As fraudes no auxílio-doença
O Estado de S.Paulo
24 Setembro 2017 | 03h00
A justa proteção que é dada pelo Estado aos trabalhadores temporariamente incapacitados para exercer seus ofícios por mais de 15 dias, seja por doença ou por acidente de trabalho, converteu-se em mais um meio de desvio de recursos públicos. E um dos mais deletérios, se é possível estabelecer uma gradação da desonestidade com que alguns parecem olhar o erário, tomando-o como mera fonte de obtenção de benefícios privados, por vitimar não apenas o conjunto de contribuintes, mas uma parcela significativa de cidadãos que, verdadeiramente, estão mais vulneráveis.
Um balanço parcial do pente-fino iniciado em agosto do ano passado pelo Ministério do Desenvolvimento Social (MDS) na concessão do benefício de auxílio-doença registrou uma economia de cerca de R$ 3 bilhões para os cofres públicos no período de um ano, conforme apurou o Broadcast, serviço de notícias em tempo real da Agência Estado. A economia se deu por meio do cancelamento de 400 mil benefícios irregulares ou fraudulentos. Até o final de 2018, o governo federal espera economizar R$ 17 bilhões.
A concessão do auxílio-doença como meio de subsistência dos trabalhadores temporariamente impossibilitados de manter suas rendas foi consagrada pela Constituição de 1988 e está normatizada pela Lei n.º 8.213/1991, que dispõe sobre os planos de benefícios concedidos pelo Instituto Nacional do Seguro Social (INSS).
De acordo com o artigo 61 da lei, o auxílio-doença, inclusive o decorrente de acidente de trabalho, consiste em uma renda mensal “correspondente a 91% do salário-de-benefício” do trabalhador que tenha cumprido uma carência de, no mínimo, 12 contribuições para o INSS, exceto no caso de ocorrência de algumas doenças discriminadas na lei, como cardiopatia grave ou neoplasia maligna (câncer).
O rol de absurdos apurados pelos peritos do INSS revela, por um lado, a mais despudorada má-fé de centenas de milhares de brasileiros, que usaram o legítimo benefício do auxílio-doença como subterfúgio para escapar do trabalho para o qual já estavam aptos – e, assim, continuar recebendo uma renda fácil à custa dos demais contribuintes – e, por outro, a ineficiência do Estado em fiscalizar não apenas a concessão do benefício, mas também a sua manutenção.
Beneficiada pela concessão do auxílio-doença por conta de uma gravidez de risco, uma mulher recebia o benefício cinco anos após o parto.
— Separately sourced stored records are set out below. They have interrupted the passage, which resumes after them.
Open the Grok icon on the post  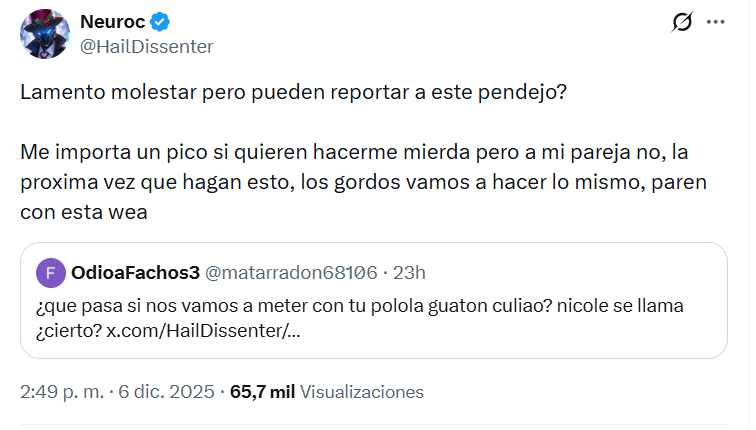click(683, 22)
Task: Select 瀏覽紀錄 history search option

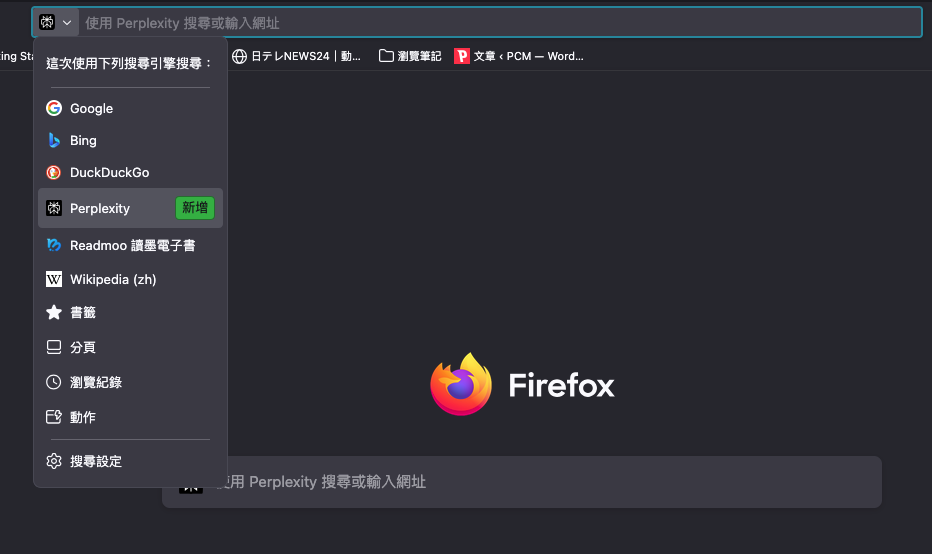Action: (x=95, y=382)
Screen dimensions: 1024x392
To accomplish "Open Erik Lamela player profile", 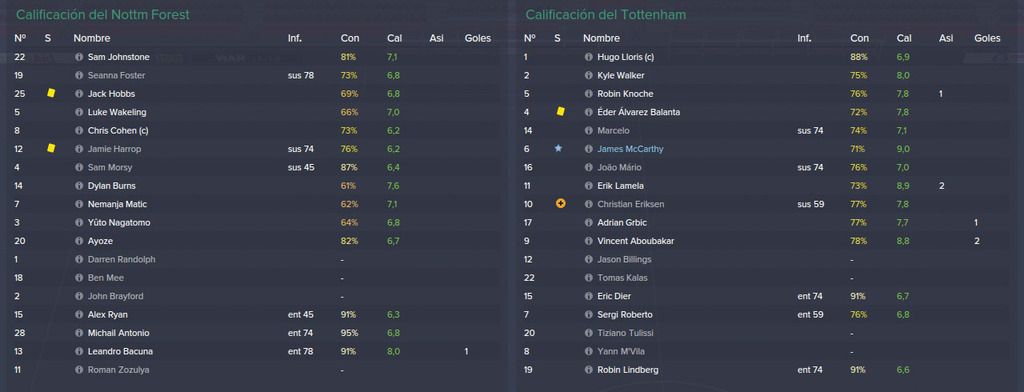I will point(620,186).
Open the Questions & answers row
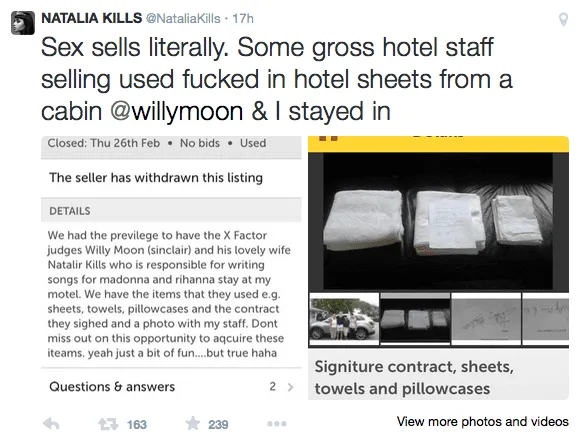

Em outro caso estarrecedor, uma pessoa afastada do trabalho por uma fratura na perna ainda recebia o auxílio-doença mesmo 12 anos depois do acidente que a afastara do trabalho, contrariando todos os conhecimentos que se têm hoje sobre a fisiologia humana e as modernas práticas da ortopedia.
Do que já foi apurado, cinco doenças aparecem como as mais recorrentes nos requerimentos irregulares de benefícios ao INSS: transtorno de disco da coluna, dor lombar, depressão leve, alterações do nervo ciático e paniculite (inflamação na pele). A ação da perícia no chamado pente-fino já reduziu para 1,4 milhão o número de benefícios concedidos como auxílio-doença. O MDS estima em 1 milhão de benefícios o “ponto de equilíbrio” a ser atingido até o final de 2018.
No momento em que o País passa por uma séria crise econômica, os esforços para tapar os buracos institucionais por onde se esvaem os recursos públicos devem ser multidisciplinares, razão pela qual há o importante envolvimento da equipe econômica do governo na força-tarefa para contenção das fraudes, além dos técnicos do MDS.
Não se pode esperar que a má-fé e a desídia daqueles que procuram fraudar a sociedade para obter uma remuneração do Estado sem apresentar uma causa que a legitime vão simplesmente desaparecer. Cabe ao poder público, cada vez mais, criar os mecanismos de controle e fiscalização, seja para conceder o benefício, seja para aferir a necessidade de sua manutenção. Sem esquecer, é claro, da punição aos funcionários públicos que também se locupletam com as fraudes.